Councillors, researchers want financial penalties for investors holding empty Saint John buildings
CBC
Investors who have been buying New Brunswick residential properties and leaving them empty — sometimes even benefiting from property tax reductions as the buildings deteriorate — have been frustrating Saint John policymakers for years.
But the New Brunswick government is not planning any immediate action to combat the issue.
"The treatment of vacant property will be amongst the considerations as we review the property tax system," New Brunswick Finance Minister René Legacy wrote in an email to CBC News.
"Our aim is to have recommendations and proposed amendments in place for the 2027 taxation year."
A statement from the City of Saint John said it is monitoring 175 vacant buildings and the high majority of them — over 90 per cent — are residential properties.
City staff and councillors have long called for New Brunswick to adopt policies, such as those used in British Columbia and Ontario where dozens of communities can impose a special “vacancy tax” on residential buildings that are left empty by their owners for more than six months per year.
In some cases these charges can exceed several thousands of dollars per year on an empty residential building.
The City of Toronto explains on its website that the goal of the vacancy tax is to prod property owners with empty housing units to make them available as places to live by either selling them or renting them out.
Saint John Coun. Brent Harris has been calling on the province to authorize a vacancy tax since 2021.
Harris runs a non-profit called Vacant-To-Vibrant that works to acquire empty and often dilapidated residential properties and bring them back to life — which he thinks is possible for the majority of the city’s vacant buildings.

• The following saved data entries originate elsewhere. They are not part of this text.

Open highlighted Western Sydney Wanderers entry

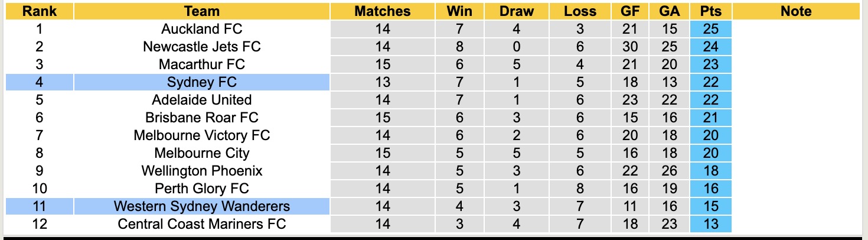point(201,206)
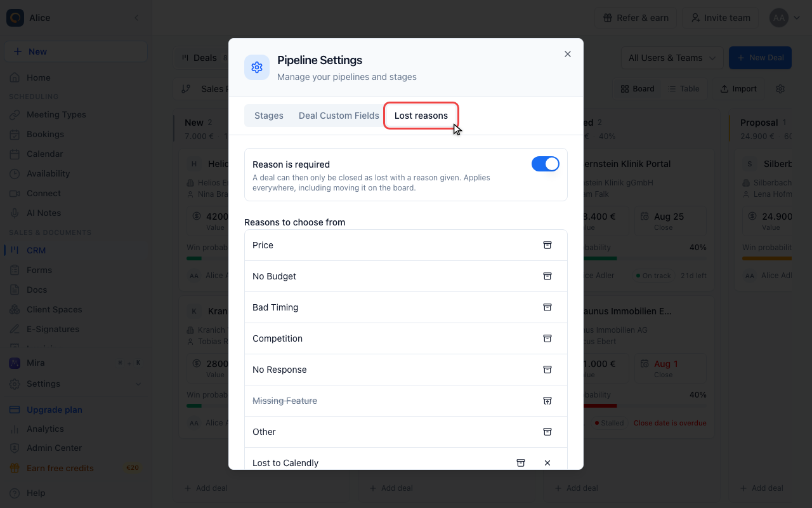Viewport: 812px width, 508px height.
Task: Open the Deal Custom Fields tab
Action: click(339, 116)
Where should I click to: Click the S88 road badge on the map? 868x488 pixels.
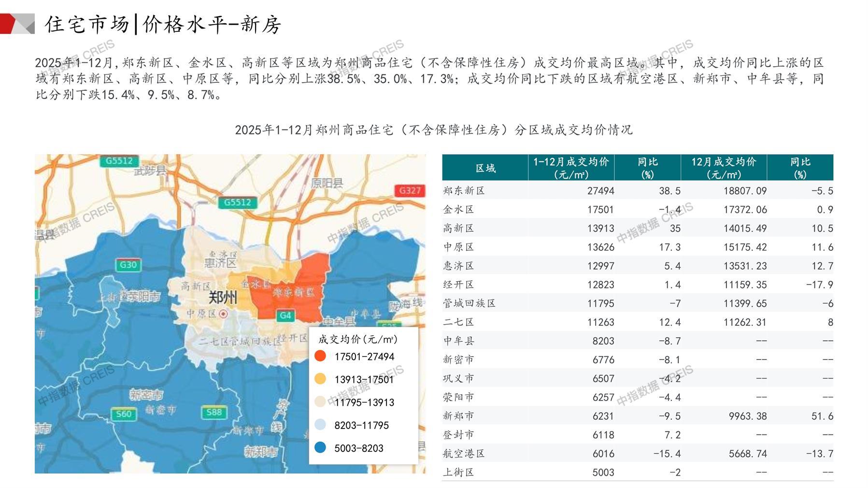click(213, 412)
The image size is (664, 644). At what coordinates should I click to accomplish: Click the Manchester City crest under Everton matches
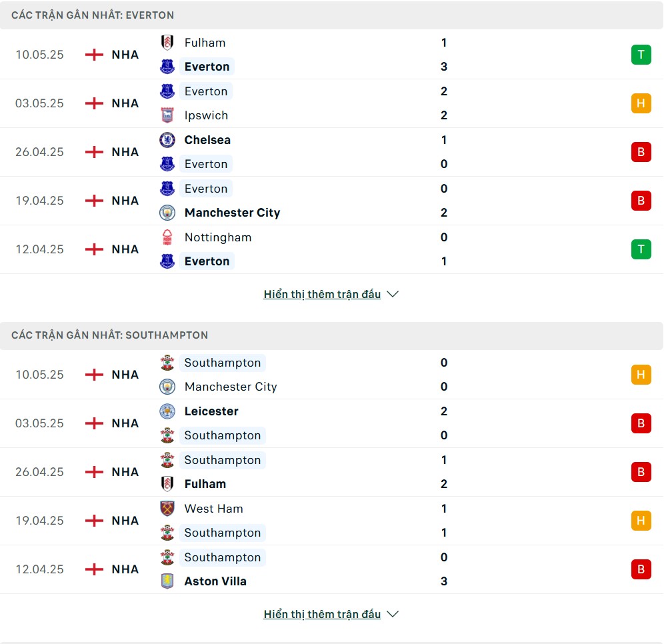point(167,213)
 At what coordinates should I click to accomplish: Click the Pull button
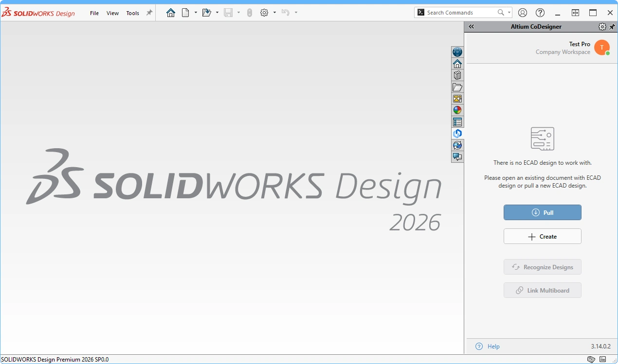542,212
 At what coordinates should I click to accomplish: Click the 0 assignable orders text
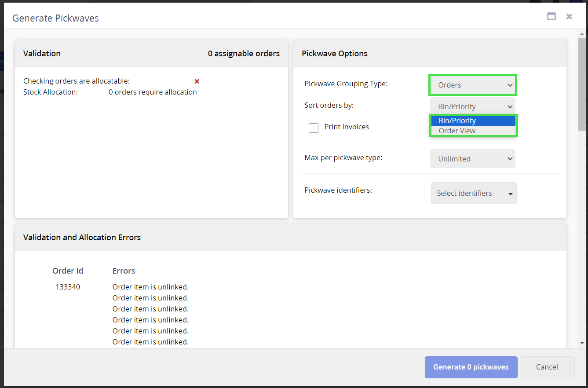point(244,54)
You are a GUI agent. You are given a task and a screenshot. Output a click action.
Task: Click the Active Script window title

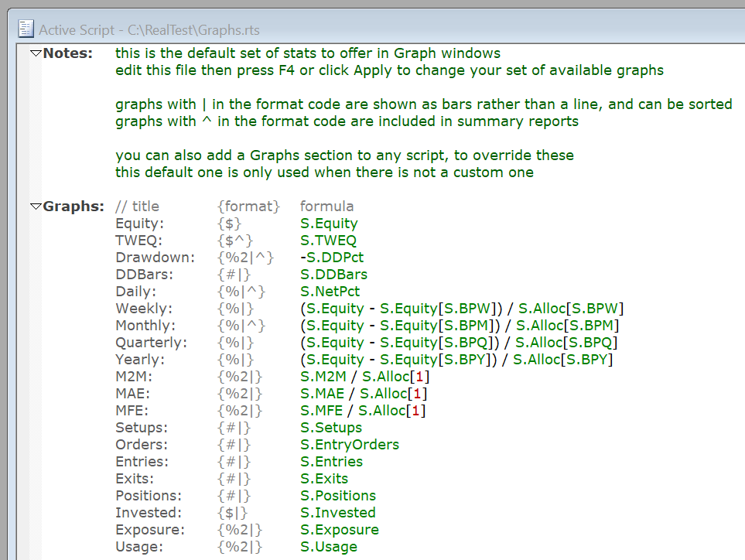[x=149, y=30]
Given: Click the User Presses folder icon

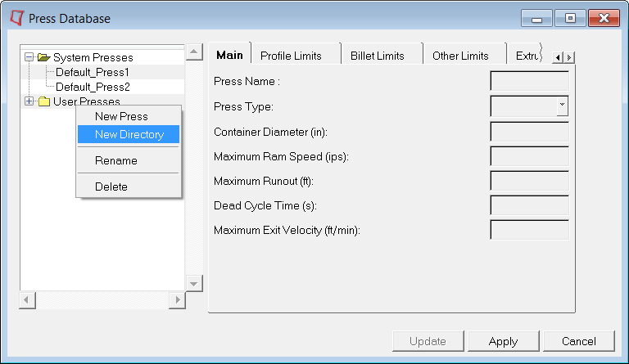Looking at the screenshot, I should click(x=44, y=101).
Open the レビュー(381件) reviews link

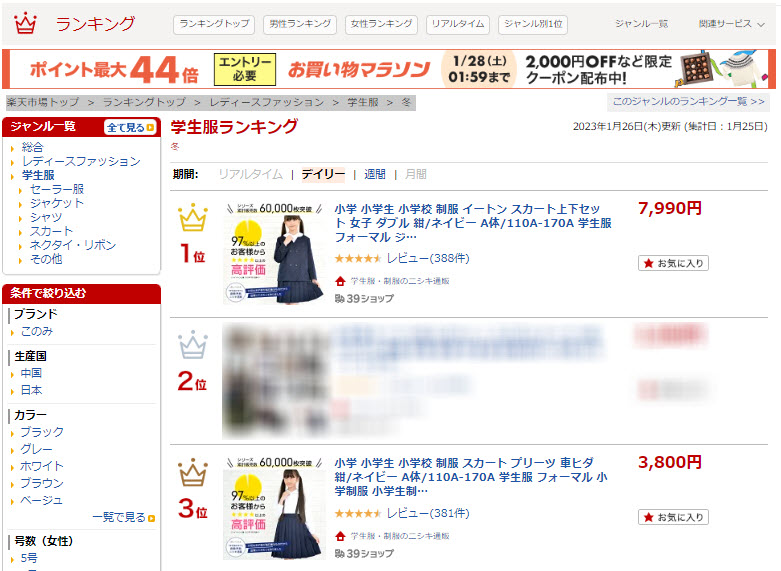428,513
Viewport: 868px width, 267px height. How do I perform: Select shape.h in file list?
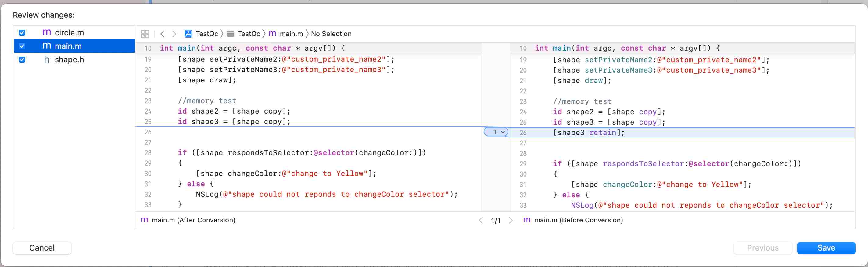point(69,60)
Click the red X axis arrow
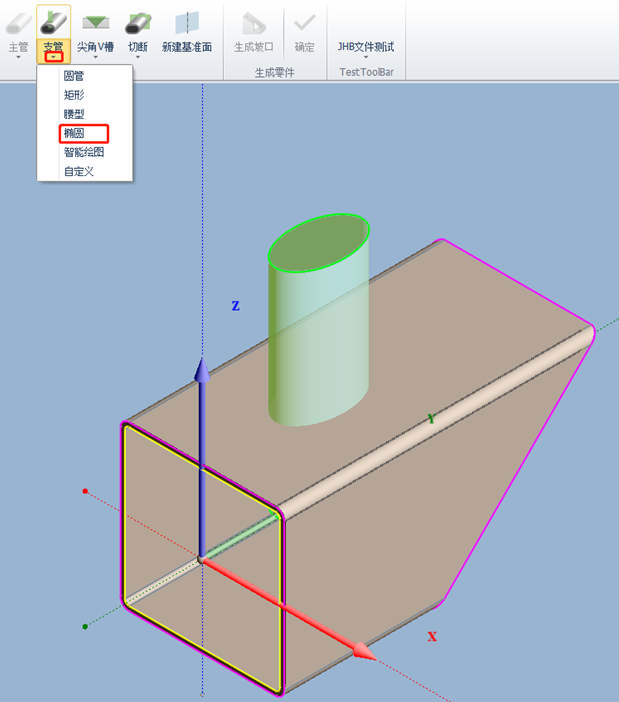 click(x=360, y=652)
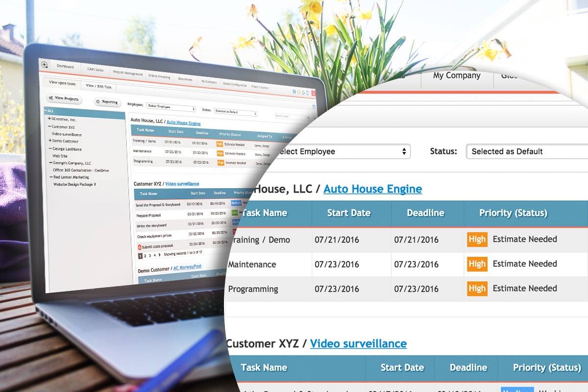Click the red notification counter badge in the top bar
This screenshot has height=392, width=588.
[313, 93]
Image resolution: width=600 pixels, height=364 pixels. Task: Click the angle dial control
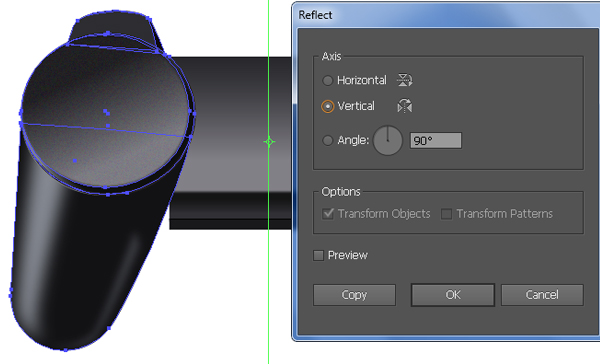[388, 140]
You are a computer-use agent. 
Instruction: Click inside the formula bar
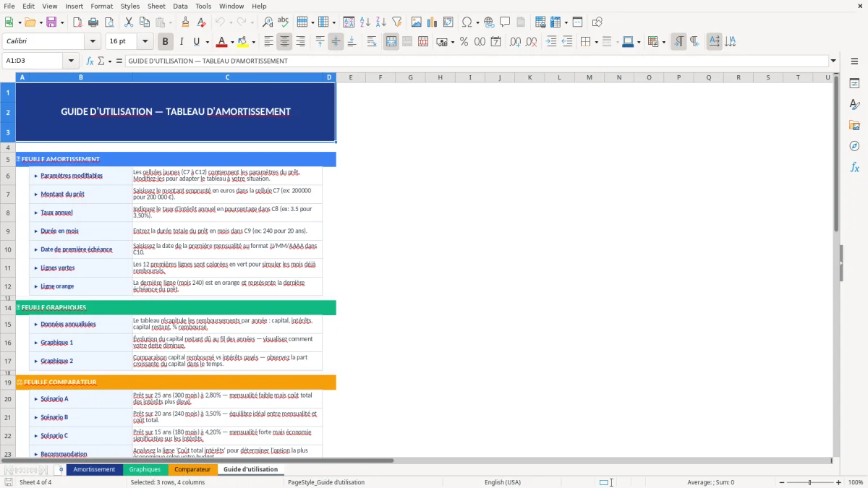(x=434, y=61)

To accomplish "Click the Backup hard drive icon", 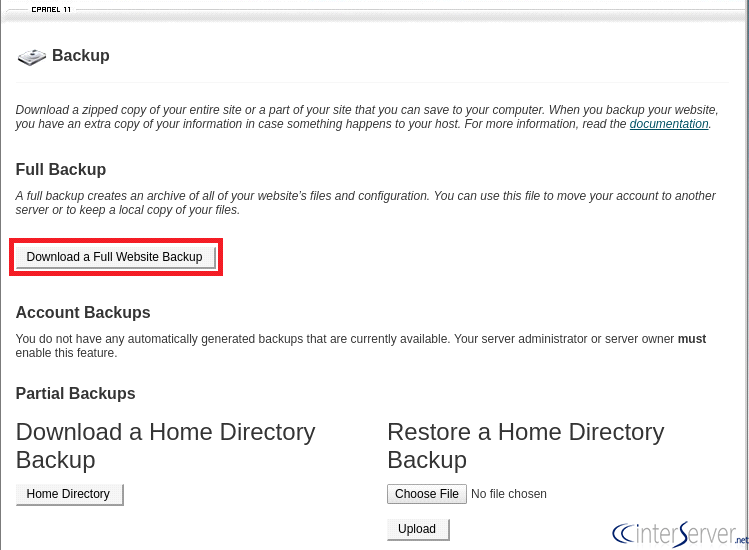I will click(32, 57).
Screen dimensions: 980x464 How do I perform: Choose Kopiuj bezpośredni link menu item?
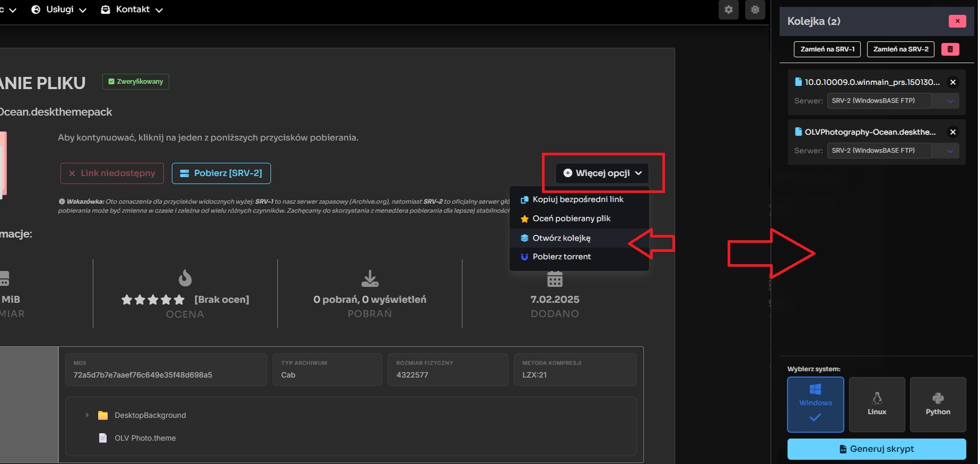(578, 199)
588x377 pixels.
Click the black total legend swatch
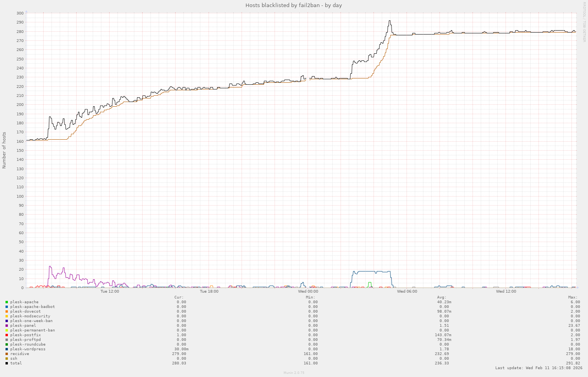click(7, 363)
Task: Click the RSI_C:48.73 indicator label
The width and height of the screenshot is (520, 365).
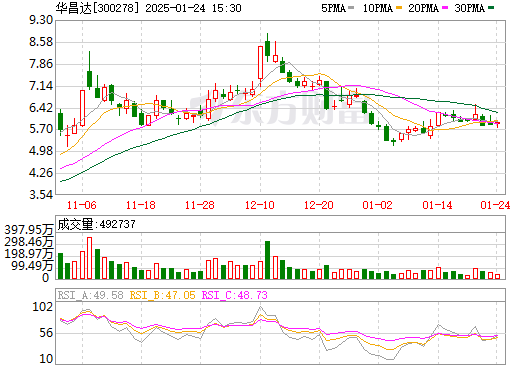Action: [235, 295]
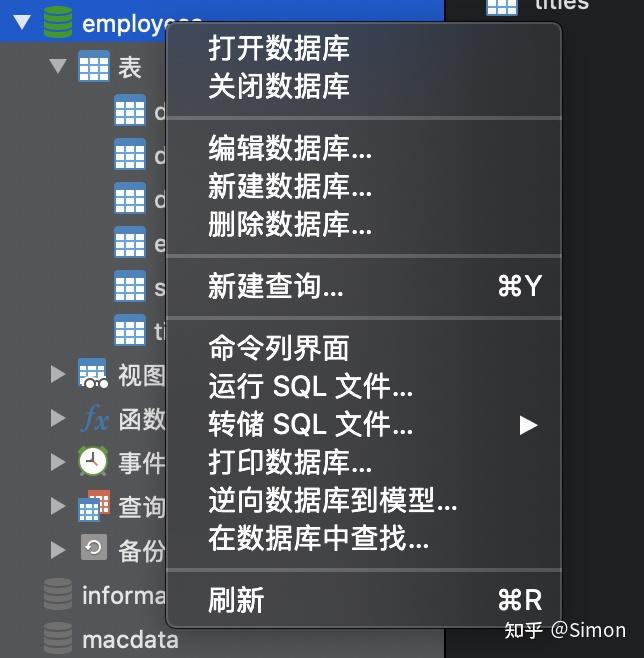The width and height of the screenshot is (644, 658).
Task: Choose 打开数据库 from context menu
Action: coord(279,47)
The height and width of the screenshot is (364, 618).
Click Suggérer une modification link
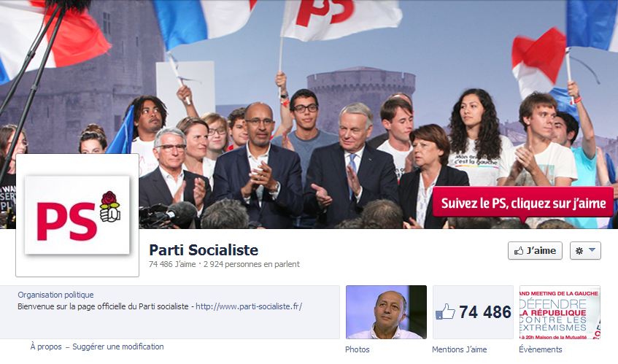(x=118, y=346)
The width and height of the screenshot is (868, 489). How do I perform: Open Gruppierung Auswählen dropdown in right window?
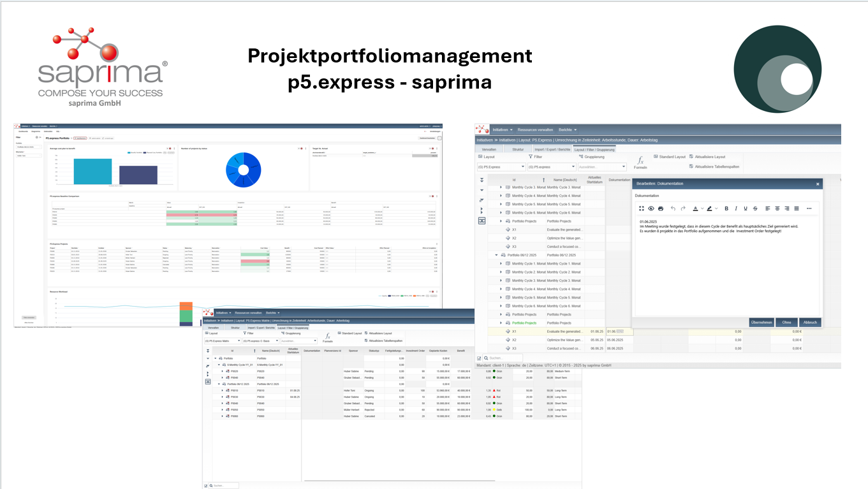(602, 167)
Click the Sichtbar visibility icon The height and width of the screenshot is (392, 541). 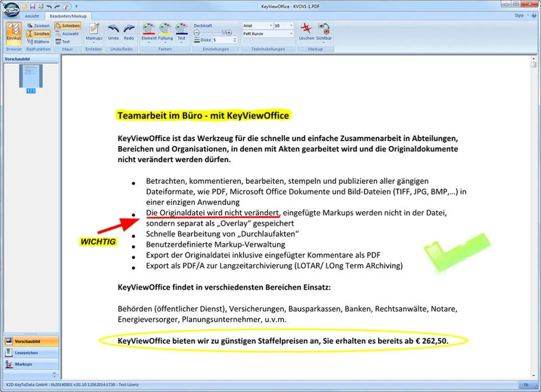324,29
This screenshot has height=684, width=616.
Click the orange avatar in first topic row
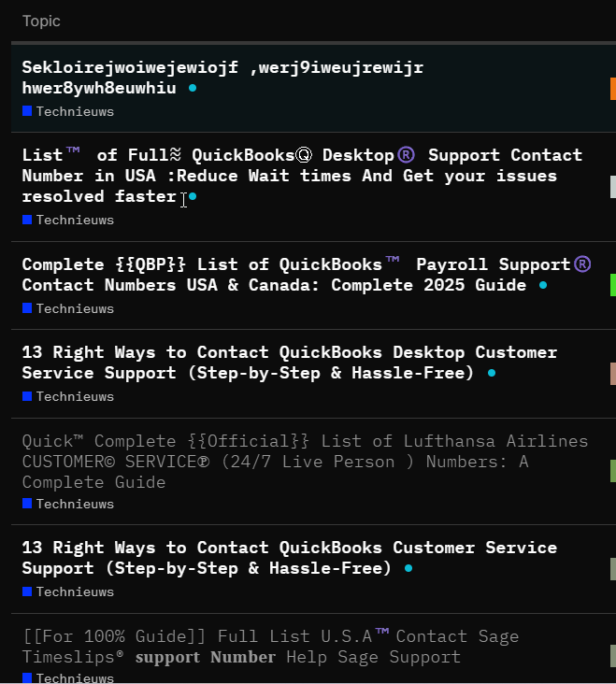(612, 89)
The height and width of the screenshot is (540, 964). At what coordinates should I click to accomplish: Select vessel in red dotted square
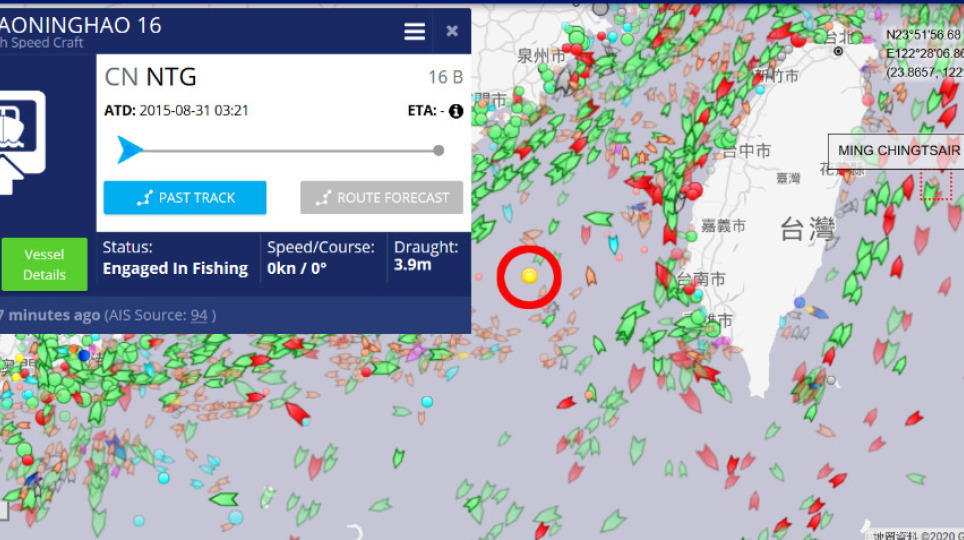pos(936,185)
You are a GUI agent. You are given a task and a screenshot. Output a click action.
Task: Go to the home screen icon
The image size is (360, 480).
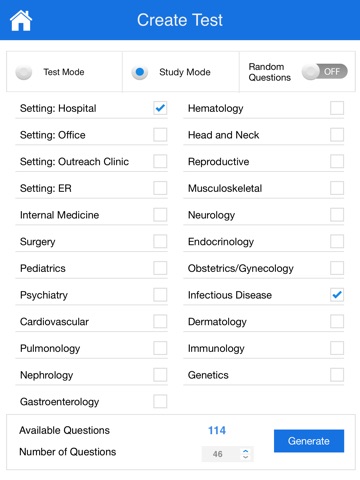[21, 21]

“Let's just say 80 can be repaired — that's 200 plus units probably between those 80 buildings,” he said.
"That covers more than the amount of homeless we have. It starts to bite into the working middle class that are looking for affordable rents. Like that is solvable, but there are currently no mechanisms to do that work"
Saint John experienced a surge in real estate investment in the years following the COVID-19 pandemic and although most new buyers of residential properties have used them as housing, some investors have purchased buildings, only to leave them empty.
In New Brunswick, municipalities are not allowed to levy a special charge on vacant housing and in many cases, the province has done the opposite, cutting property taxes on empty buildings for owners as they fall into disrepair.